What would have happened if instead of comparing image `i` to image `i+1` we had compared image `i-1` (previous image) to `i`?

In [None]:
for i in range(50):
    intensity = my_images[i-1].mean()
    next_intensity = my_images[i].mean()
    if abs(intensity - next_intensity) > 0.10 * intensity:
        print("Notice: intensity jumped between images {} and {}".format(i-1, i))
        break

There was no error! Did this solve our problem?

No, it did not. Consider the first pass through the loop. `i` is 0. `i-1` is -1. What is `my_images[-1]`?

In [None]:
my_images[-1]

`my_images[-1]` doesn't give a name error, -1 refers to the _last_ item in the list. But we don't want to compare the first and last images, so although this runs it's not the right behavior.

### Long stack traces

What can make the errors that we see in this course particularly daunting is that we use many libraries which use other libraries which in turn use more libraries, etc. This means that the peice of code that reports the error is often code we didn't write or didn't even know was being run, which can make errors feel unfair or unsolveable. But here's what's really happening.

Imagine that you send me on an errand to buy groceries. You give me detailed instructions (a program) describing the steps to take. So I get in the car and start driving to the store. Half way there, I notice I'm out of gas. That's OK, I have my own program for dealing with that. "Buy gas at a station" is a bit of instructions you didn't know I had, nor did you anticipate me using, but it's being used now anyway. I pull into the gas station, get out of my car, pay for the gas, and try to start filling up. However, the gas cover locks from the inside. I don't know about this (new car), and send you a text trying to precisely describe the error: "Nozzle cannot pass through solid metal".
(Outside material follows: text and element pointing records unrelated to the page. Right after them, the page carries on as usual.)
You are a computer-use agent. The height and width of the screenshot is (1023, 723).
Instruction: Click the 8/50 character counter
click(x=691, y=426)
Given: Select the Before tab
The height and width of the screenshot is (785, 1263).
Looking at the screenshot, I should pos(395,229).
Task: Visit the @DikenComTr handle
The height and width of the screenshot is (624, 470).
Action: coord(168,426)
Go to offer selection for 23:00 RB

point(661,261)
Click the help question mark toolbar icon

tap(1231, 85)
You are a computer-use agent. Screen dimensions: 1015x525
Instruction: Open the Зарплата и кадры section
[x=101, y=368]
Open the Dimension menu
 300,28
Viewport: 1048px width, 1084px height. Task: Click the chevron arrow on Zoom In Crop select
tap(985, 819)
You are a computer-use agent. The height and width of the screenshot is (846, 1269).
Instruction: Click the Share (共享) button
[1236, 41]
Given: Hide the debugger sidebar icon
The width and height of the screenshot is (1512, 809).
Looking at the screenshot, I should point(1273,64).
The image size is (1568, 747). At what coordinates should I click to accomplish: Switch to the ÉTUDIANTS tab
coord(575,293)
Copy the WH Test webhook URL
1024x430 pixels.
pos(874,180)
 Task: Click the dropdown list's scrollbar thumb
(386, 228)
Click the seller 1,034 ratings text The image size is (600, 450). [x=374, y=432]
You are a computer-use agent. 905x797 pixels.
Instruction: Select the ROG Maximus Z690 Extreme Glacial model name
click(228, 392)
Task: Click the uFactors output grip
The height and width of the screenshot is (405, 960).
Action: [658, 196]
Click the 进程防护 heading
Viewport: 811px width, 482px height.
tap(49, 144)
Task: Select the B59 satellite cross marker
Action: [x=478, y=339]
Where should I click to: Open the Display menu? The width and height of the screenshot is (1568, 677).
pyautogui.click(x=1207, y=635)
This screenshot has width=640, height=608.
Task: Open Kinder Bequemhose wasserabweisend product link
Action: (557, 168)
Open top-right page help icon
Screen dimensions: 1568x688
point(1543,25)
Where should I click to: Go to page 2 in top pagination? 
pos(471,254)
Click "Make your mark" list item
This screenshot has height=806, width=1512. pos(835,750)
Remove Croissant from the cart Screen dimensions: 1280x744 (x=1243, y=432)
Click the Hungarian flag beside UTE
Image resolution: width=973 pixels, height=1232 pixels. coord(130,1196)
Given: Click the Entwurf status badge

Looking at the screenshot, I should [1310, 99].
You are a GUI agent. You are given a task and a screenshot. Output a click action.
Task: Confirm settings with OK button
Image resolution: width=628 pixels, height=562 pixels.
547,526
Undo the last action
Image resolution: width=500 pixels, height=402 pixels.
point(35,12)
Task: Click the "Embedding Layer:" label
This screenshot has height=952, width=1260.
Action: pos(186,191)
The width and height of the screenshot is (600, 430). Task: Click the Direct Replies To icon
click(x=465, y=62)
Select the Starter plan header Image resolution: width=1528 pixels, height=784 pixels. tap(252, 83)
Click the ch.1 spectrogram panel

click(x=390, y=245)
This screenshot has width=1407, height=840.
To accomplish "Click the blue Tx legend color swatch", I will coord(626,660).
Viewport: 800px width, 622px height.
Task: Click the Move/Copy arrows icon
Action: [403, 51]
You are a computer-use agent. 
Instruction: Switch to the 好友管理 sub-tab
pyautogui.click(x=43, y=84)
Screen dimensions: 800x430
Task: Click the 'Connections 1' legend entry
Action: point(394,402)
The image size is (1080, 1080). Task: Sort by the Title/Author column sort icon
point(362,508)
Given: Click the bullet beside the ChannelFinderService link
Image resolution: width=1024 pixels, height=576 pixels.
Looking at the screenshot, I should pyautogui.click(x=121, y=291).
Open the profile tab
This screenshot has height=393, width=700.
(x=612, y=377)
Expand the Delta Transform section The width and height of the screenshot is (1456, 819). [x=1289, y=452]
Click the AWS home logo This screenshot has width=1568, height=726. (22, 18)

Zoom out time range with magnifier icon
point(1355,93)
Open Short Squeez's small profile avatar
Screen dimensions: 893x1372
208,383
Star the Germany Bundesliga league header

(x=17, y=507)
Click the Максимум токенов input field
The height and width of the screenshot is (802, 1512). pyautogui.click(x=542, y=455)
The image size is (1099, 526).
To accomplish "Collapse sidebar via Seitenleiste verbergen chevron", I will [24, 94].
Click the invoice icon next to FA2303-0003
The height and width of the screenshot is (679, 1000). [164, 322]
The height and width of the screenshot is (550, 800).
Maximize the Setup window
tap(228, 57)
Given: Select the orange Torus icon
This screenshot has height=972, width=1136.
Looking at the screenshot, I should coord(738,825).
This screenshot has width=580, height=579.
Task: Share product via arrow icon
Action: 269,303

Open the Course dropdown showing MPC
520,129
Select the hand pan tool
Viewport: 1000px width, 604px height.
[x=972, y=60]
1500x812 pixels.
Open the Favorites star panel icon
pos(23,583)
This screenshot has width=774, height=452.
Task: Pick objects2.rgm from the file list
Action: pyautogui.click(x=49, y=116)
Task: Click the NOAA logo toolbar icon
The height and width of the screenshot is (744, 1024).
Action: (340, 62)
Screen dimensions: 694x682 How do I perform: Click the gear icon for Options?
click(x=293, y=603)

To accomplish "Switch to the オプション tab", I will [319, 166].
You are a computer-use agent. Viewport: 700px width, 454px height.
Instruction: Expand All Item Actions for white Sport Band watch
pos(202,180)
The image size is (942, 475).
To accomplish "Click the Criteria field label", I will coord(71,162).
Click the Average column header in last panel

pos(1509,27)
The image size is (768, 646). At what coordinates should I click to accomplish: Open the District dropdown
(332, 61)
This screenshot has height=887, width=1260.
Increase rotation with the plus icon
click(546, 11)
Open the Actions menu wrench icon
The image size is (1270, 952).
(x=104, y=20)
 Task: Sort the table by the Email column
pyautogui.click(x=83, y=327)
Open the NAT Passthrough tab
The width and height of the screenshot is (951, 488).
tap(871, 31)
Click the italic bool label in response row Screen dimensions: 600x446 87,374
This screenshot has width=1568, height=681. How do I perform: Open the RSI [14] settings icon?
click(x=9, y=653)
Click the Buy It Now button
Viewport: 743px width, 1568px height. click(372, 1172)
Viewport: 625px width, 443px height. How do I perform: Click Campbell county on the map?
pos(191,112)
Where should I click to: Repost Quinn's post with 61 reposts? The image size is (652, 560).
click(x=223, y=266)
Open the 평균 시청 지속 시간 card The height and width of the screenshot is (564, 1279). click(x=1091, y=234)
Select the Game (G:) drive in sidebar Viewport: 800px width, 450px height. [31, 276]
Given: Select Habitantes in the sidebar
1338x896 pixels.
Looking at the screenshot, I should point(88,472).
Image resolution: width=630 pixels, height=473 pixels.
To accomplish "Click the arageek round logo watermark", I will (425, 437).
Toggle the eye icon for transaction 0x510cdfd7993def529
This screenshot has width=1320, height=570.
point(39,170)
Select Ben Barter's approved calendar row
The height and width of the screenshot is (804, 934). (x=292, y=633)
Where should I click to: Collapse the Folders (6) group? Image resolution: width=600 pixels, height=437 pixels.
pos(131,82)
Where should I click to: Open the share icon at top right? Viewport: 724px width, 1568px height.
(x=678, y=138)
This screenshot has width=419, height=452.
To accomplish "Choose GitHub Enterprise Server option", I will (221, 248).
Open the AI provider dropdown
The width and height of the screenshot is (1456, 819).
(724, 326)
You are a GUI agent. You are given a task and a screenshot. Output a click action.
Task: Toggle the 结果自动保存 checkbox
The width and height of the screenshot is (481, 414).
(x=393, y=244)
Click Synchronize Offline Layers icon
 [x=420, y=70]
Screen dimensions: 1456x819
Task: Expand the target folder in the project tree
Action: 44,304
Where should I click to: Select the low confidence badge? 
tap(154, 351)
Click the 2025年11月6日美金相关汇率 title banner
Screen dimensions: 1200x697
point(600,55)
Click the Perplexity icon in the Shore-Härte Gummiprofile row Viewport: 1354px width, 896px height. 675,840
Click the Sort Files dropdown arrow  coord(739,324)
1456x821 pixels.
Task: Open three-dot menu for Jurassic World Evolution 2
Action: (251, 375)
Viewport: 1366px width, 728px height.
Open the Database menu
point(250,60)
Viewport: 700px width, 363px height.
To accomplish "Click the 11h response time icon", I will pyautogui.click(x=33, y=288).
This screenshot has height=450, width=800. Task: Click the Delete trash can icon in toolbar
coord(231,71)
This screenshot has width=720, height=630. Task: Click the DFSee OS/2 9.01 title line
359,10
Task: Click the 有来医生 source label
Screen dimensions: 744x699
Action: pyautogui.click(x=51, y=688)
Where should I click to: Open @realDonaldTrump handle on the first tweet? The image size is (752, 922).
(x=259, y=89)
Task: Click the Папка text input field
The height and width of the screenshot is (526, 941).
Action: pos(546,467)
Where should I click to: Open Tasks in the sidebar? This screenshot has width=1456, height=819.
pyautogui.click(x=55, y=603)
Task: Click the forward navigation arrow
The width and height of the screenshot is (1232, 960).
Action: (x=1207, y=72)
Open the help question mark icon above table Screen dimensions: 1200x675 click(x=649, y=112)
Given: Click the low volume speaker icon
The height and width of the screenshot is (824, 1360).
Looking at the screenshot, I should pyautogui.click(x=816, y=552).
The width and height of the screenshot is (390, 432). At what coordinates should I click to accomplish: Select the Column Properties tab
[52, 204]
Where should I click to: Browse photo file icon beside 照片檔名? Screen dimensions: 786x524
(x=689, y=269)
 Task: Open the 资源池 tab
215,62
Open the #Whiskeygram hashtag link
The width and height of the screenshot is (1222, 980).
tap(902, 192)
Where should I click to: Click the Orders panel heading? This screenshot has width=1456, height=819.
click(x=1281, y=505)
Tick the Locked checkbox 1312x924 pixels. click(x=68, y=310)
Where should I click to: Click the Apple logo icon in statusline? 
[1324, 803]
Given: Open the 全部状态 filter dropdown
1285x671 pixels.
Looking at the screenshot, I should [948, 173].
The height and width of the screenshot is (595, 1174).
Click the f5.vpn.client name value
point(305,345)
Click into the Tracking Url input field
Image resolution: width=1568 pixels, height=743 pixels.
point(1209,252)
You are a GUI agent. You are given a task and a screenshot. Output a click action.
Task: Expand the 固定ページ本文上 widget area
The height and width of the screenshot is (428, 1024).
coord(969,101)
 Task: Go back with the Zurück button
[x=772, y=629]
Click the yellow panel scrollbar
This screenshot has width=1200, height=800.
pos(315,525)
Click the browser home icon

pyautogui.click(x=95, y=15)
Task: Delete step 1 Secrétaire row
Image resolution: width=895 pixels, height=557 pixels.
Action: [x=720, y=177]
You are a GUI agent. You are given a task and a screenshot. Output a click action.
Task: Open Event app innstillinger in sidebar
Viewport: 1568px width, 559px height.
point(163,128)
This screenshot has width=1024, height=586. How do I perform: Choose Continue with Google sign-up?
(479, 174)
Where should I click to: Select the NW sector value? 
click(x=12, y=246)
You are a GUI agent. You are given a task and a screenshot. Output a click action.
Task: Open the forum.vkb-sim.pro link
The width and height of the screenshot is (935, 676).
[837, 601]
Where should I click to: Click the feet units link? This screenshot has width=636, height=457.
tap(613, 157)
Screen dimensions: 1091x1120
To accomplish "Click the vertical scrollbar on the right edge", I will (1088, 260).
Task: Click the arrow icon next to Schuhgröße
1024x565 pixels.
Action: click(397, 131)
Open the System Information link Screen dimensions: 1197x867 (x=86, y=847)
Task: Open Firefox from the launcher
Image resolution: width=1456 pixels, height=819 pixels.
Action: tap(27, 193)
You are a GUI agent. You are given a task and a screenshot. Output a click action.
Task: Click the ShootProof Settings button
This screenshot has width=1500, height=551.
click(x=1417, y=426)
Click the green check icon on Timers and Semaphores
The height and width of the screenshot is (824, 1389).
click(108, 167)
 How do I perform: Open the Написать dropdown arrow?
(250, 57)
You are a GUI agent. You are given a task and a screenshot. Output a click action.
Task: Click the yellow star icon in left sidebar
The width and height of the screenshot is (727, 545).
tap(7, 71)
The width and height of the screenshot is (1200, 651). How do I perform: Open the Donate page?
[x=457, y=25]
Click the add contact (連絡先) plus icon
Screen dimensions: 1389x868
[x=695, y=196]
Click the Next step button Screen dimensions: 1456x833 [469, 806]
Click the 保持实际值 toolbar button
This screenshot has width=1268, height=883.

So here you are, having sent me to buy groceries, and I tell you I can't because "nozzle cannot pass through solid metal". Python is frustrating in the same way: generally it tells you the _lowest-level problem_ when it fails. It's important to keep this in mind: the piece of code that reports an error is probably not the one that caused it!

Stack traces report errors with the first call at the top. **This means that you should read a long stack trace by starting at the bottom and working up until you see a line of code that you wrote or a function you called.** This line is likely to be the line you have to change. Maybe you passed a string to a function when it needed an integer.

Lines below code you wrote in the stack trace may contain hints about what's wrong. Maybe the lowest error at the bottom of the stack trace is "Cannot subtract string from int", which is a cluse that there was a string where an int should be.

Higher lines tell you the context that the error happened in, i.e. what code ran before the error. Maybe you have a function that you use several times - you want to know _which_ usage of the function is giving you the error. If it's the 2nd time you use the function, then either the function _can_ work, but not in a particular context, or the function is being called in the 2nd location _before_ the first: the flow of your program is not what you expected.